【0】異形

見たこともないものを目撃したという作品の場合、その肝は“目撃したものの描写”に尽きるだろう。
その部分を如何に端折らずに書けるか、如何に読者のイメージを想起させるかに全てがかかっていると言ってもおかしくない。
その観点から見ると、この作品は不完全と言わざるを得ない。
最も決定的だったのが“カマキリとムカデの合いの子の様な姿”という表記。
これが実に分かったようで分からない表現なのである。
針金で出来たような化け物のどのパーツがカマキリでムカデなのかがさっぱり理解出来ないため、イメージしようにも何通りもの組み合わせパターンができあがってしまう結果となってしまった。
このように複数の形が想像出来る状態は、創作であれば“読者次第”ということで許容範囲であるかもしれないが(それでもかなりアンフェアな言い訳に聞こえるが)、“あったること”としての実話ではあってはならないことである。
見たものを見たままに表現し、読者にある程度共有出来る固定イメージを提供出来ないとなれば、作品としては不成功と言われても致し方ないだろう。

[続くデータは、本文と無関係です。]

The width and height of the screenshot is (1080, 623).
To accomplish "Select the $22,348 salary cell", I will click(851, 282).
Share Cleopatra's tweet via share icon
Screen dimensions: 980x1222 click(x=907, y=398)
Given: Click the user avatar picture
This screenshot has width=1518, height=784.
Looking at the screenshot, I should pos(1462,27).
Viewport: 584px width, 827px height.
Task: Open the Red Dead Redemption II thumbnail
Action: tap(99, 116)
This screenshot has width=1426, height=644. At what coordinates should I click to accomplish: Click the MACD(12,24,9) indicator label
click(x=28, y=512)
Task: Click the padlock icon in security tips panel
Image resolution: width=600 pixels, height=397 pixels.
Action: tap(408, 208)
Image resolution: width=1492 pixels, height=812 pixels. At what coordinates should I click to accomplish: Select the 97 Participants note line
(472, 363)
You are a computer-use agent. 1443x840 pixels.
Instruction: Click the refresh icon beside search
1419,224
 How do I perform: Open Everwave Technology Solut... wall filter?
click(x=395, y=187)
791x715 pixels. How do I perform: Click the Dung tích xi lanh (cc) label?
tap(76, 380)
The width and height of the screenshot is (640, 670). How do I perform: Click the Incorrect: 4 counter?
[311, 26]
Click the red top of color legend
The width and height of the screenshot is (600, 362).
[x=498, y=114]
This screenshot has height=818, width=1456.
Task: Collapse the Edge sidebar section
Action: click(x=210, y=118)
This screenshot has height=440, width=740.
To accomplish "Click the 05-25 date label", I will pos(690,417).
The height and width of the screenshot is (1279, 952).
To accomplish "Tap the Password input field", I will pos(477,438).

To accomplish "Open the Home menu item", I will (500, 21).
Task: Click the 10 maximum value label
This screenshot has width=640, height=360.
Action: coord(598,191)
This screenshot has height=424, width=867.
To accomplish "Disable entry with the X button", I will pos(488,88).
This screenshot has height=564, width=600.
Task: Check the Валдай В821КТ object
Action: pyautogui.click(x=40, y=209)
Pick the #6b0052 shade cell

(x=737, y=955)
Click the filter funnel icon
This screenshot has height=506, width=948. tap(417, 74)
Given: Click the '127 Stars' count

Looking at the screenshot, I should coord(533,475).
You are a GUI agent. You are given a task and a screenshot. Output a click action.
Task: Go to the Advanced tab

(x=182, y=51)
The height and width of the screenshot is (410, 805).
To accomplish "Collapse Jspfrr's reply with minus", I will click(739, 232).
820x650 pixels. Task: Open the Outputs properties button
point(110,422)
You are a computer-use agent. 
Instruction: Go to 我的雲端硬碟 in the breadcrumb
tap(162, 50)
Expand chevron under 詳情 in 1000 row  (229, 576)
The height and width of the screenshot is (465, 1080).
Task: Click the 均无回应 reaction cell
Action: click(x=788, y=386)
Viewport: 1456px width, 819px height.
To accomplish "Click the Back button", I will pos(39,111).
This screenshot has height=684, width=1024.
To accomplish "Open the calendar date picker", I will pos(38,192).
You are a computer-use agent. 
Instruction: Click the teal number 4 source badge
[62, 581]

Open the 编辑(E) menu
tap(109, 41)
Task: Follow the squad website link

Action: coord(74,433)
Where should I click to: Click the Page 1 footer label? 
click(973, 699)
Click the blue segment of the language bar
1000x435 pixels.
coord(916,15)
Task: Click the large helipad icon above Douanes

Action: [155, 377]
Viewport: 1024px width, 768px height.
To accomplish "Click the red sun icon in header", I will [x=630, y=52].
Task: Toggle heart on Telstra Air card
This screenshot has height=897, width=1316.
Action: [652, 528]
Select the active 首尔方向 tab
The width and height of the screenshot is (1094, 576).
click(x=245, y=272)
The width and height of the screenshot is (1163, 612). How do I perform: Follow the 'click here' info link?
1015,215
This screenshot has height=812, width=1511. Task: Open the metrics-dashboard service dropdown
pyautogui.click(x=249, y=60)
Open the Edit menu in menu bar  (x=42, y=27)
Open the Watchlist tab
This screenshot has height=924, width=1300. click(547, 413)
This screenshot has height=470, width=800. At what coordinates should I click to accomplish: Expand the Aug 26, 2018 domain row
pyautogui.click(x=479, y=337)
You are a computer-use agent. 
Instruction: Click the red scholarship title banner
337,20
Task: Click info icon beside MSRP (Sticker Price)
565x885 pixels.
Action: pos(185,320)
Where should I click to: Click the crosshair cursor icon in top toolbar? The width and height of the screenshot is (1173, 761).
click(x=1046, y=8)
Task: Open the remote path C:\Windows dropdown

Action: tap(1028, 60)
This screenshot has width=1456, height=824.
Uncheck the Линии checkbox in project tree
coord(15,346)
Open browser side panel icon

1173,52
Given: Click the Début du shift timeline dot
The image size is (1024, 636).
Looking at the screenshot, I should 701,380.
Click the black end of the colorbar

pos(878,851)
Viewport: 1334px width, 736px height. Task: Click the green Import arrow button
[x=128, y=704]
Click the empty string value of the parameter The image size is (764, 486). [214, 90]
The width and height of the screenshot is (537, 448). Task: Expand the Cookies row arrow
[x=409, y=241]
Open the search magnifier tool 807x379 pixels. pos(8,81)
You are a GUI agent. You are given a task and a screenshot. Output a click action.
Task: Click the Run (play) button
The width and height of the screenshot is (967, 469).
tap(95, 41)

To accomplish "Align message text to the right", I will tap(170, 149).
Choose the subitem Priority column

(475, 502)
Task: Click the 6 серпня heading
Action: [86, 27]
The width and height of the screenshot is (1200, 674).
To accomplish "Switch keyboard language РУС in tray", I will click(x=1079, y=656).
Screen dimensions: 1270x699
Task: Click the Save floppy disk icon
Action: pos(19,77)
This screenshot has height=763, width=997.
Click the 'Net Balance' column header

付け加えるならば、体験者の認識の流れについても、最初に“昆虫”として色々と形容しているにもかかわらず、中盤で“粗大ゴミ”と形容し直している点が非常に不自然である(はっきり言えば、意識する順番が完全に逆である)。
この部分も説明描写の適正な流れに反するものとしか言いようがなく、下手をすれば読者に不信感を与える危険性もあると言えるだろう。
希少性に比べてそれを十分描写し切れていないという感が強いので、プラス評価までは至らずということで。